### Task item
Exactly the lines from the beginning of the listing below through the line that contains "Click the chart title text" should be transcribed, and pictures must stay out.

### The records

Content starts

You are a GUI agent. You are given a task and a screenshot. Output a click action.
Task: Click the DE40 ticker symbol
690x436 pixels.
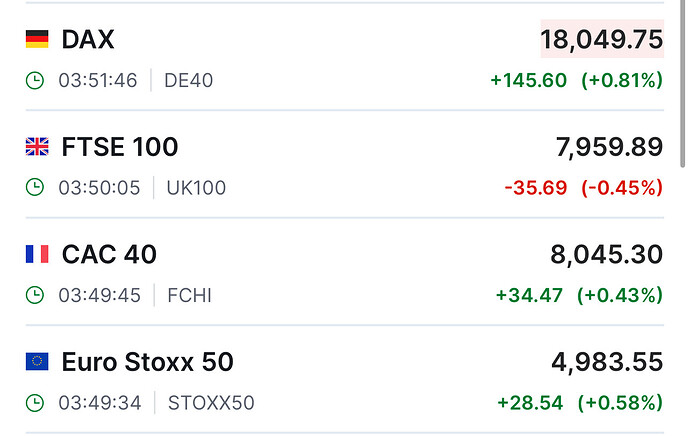pyautogui.click(x=188, y=81)
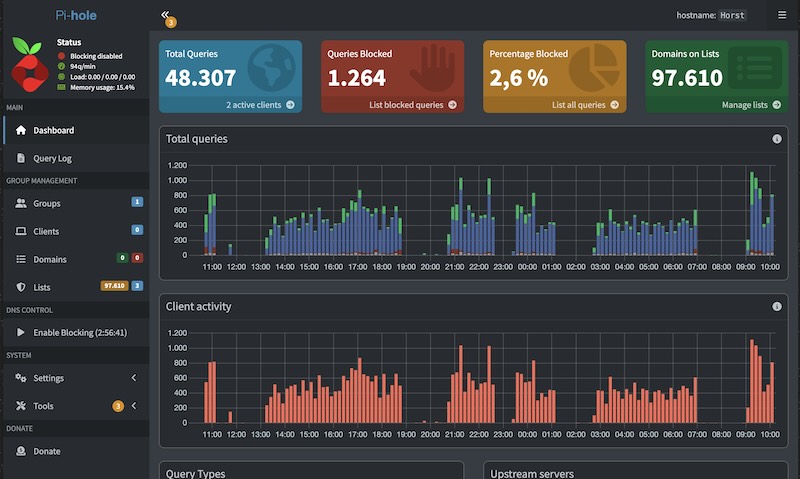The image size is (800, 479).
Task: Click info icon on Client activity panel
Action: [777, 307]

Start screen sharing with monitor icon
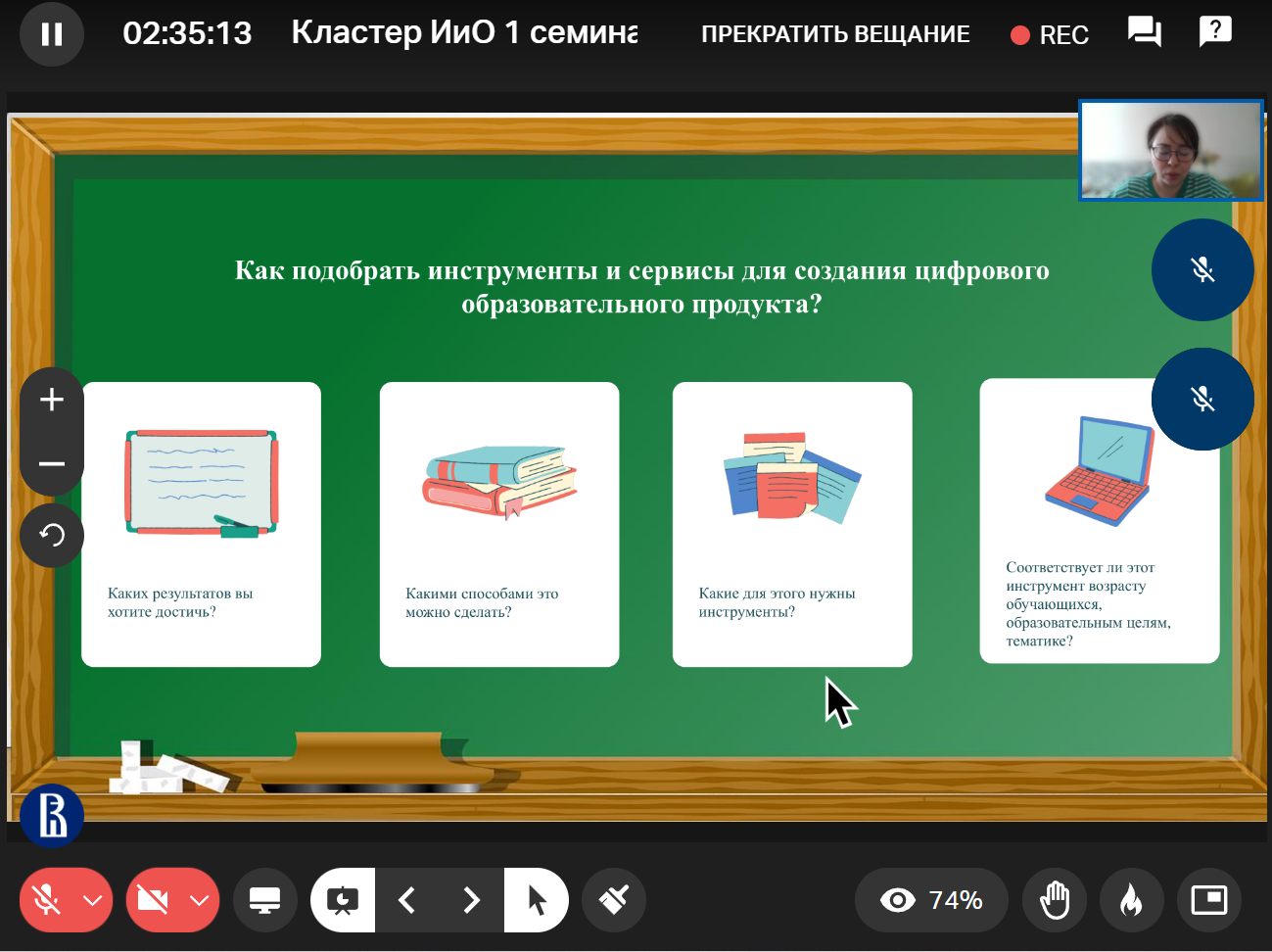click(265, 899)
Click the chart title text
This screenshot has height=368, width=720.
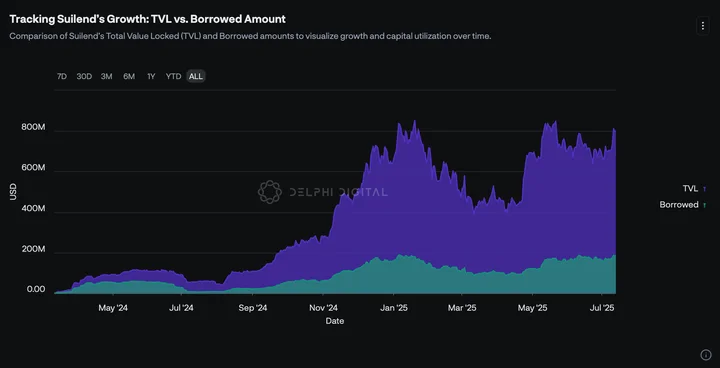pos(147,19)
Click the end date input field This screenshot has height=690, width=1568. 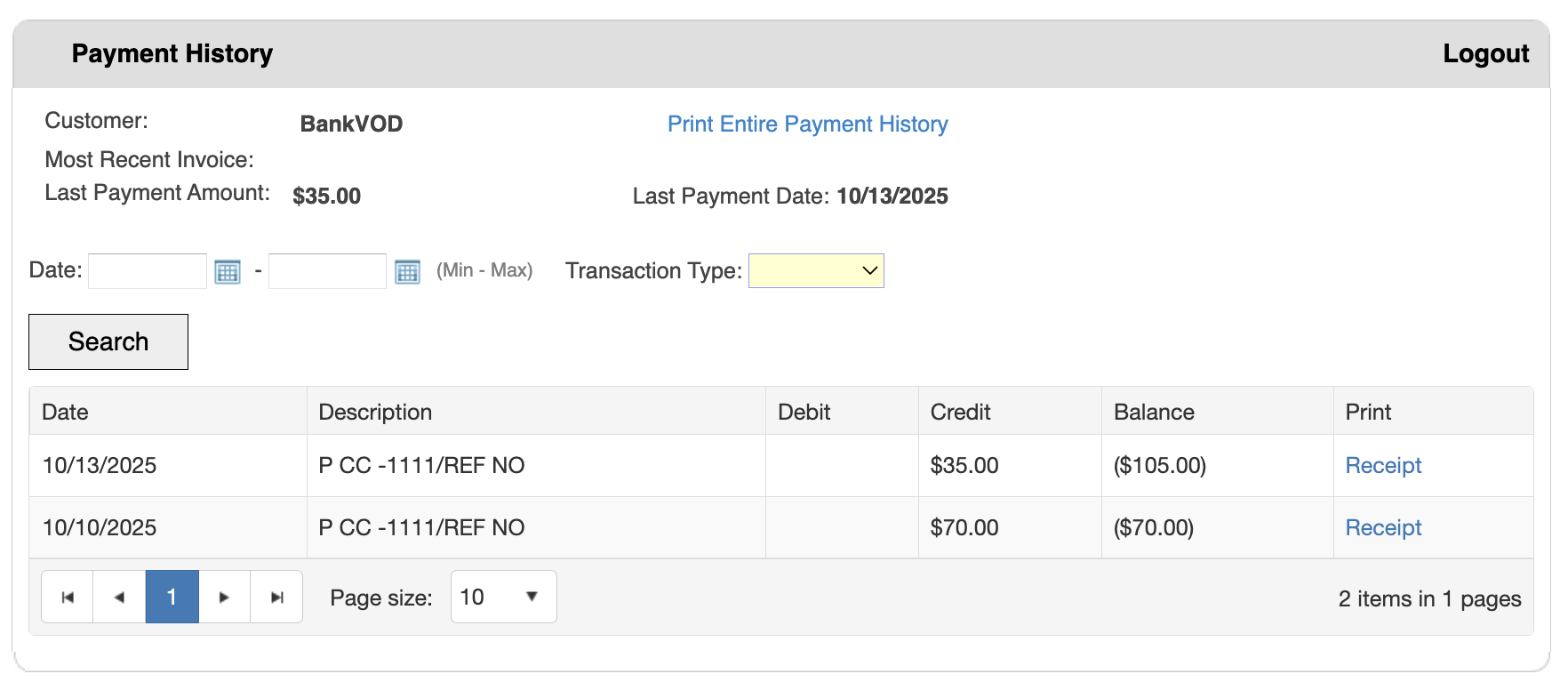tap(326, 270)
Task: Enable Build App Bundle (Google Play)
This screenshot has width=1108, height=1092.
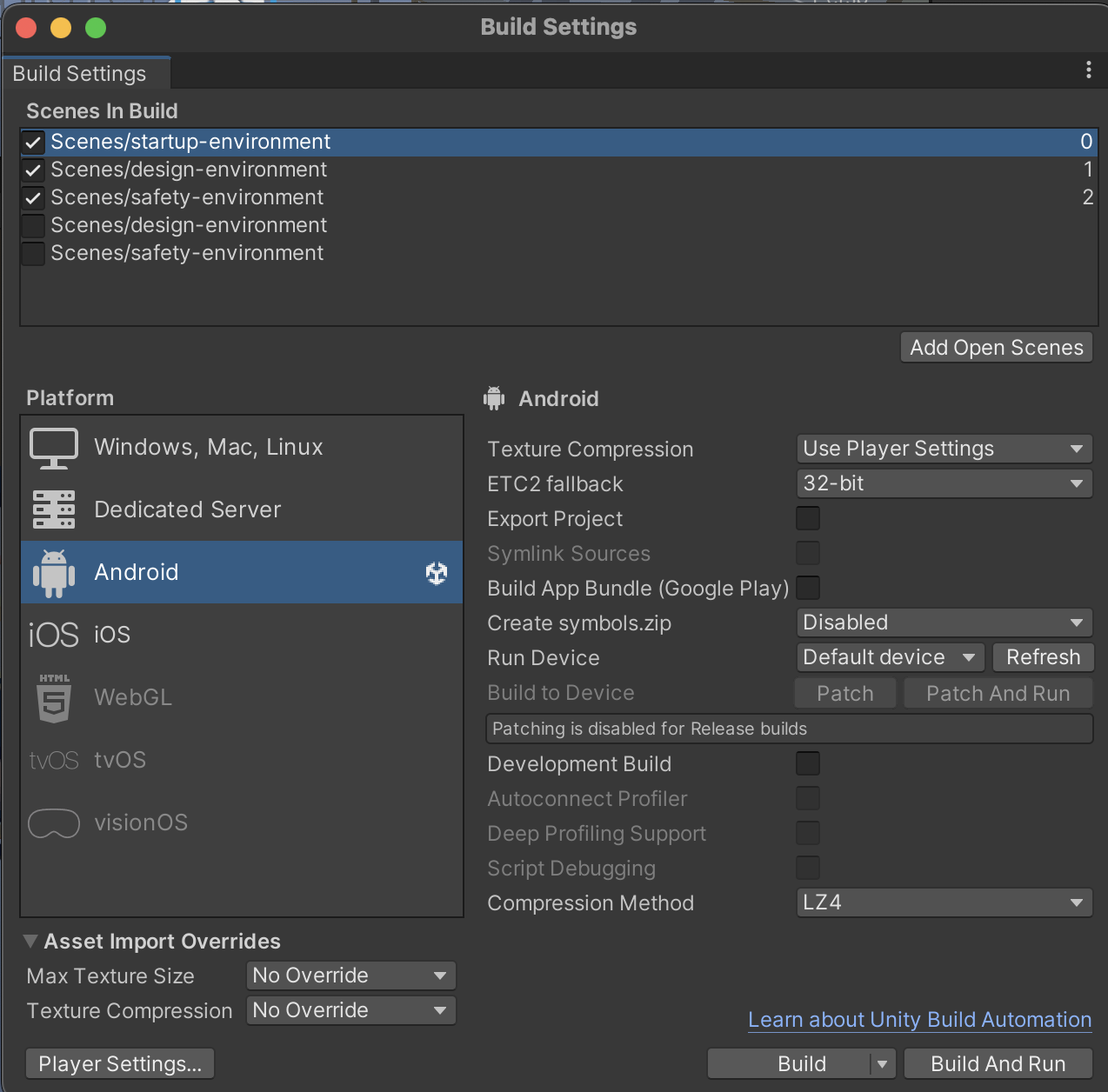Action: click(x=808, y=588)
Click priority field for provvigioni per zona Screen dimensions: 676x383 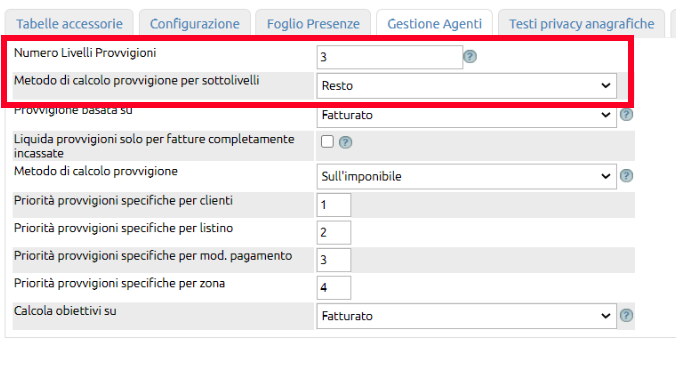pyautogui.click(x=334, y=287)
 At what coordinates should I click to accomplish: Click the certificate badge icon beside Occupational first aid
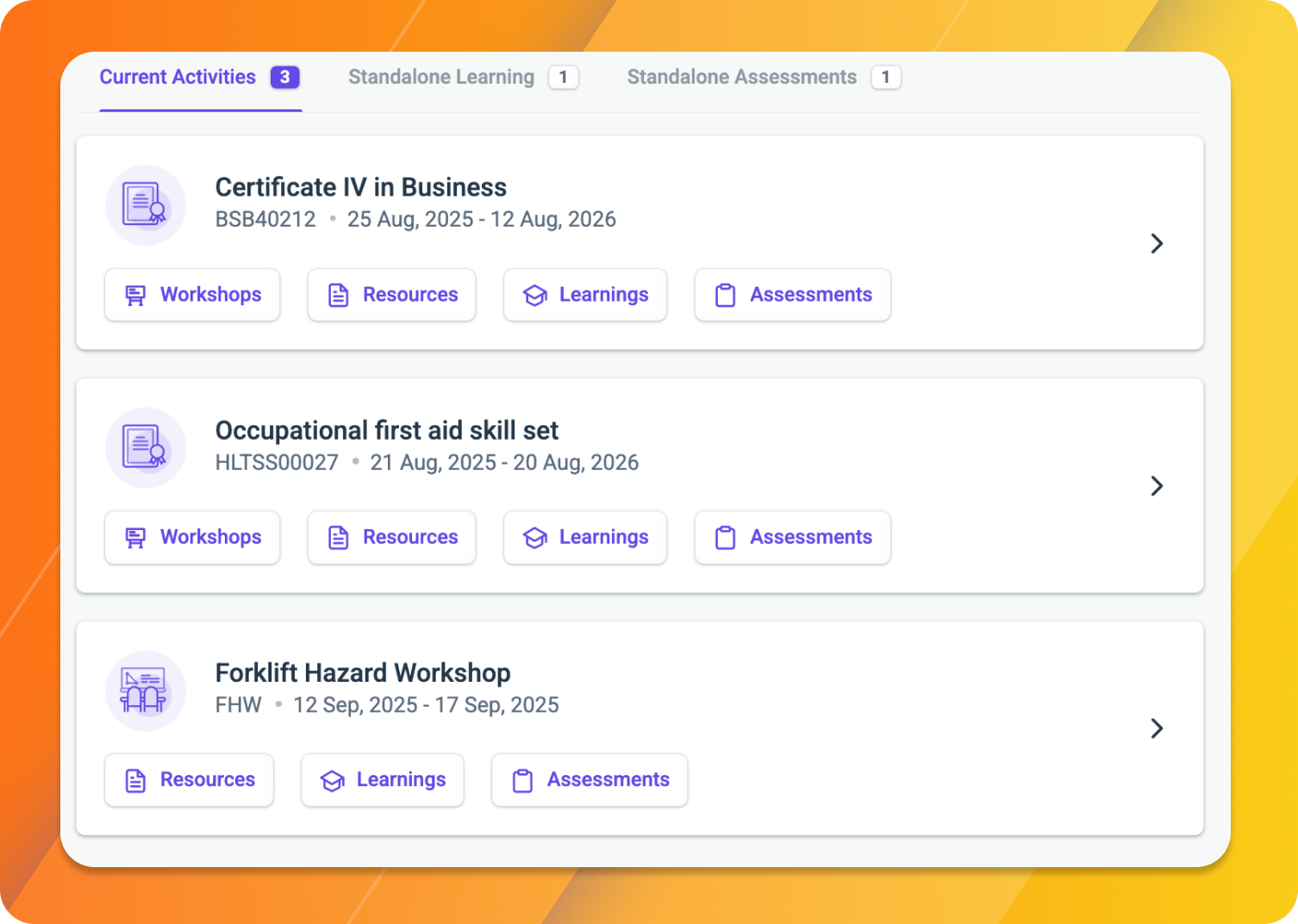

Content ends

### Output below
You are a GUI agent. You are given a task and a screenshot. Output a click action.
Task: Click the DE40 ticker symbol
690x436 pixels.
pyautogui.click(x=188, y=81)
The image size is (800, 479).
Task: Click info icon on Client activity panel
Action: [777, 307]

Start screen sharing with monitor icon
click(265, 899)
Click the chart title text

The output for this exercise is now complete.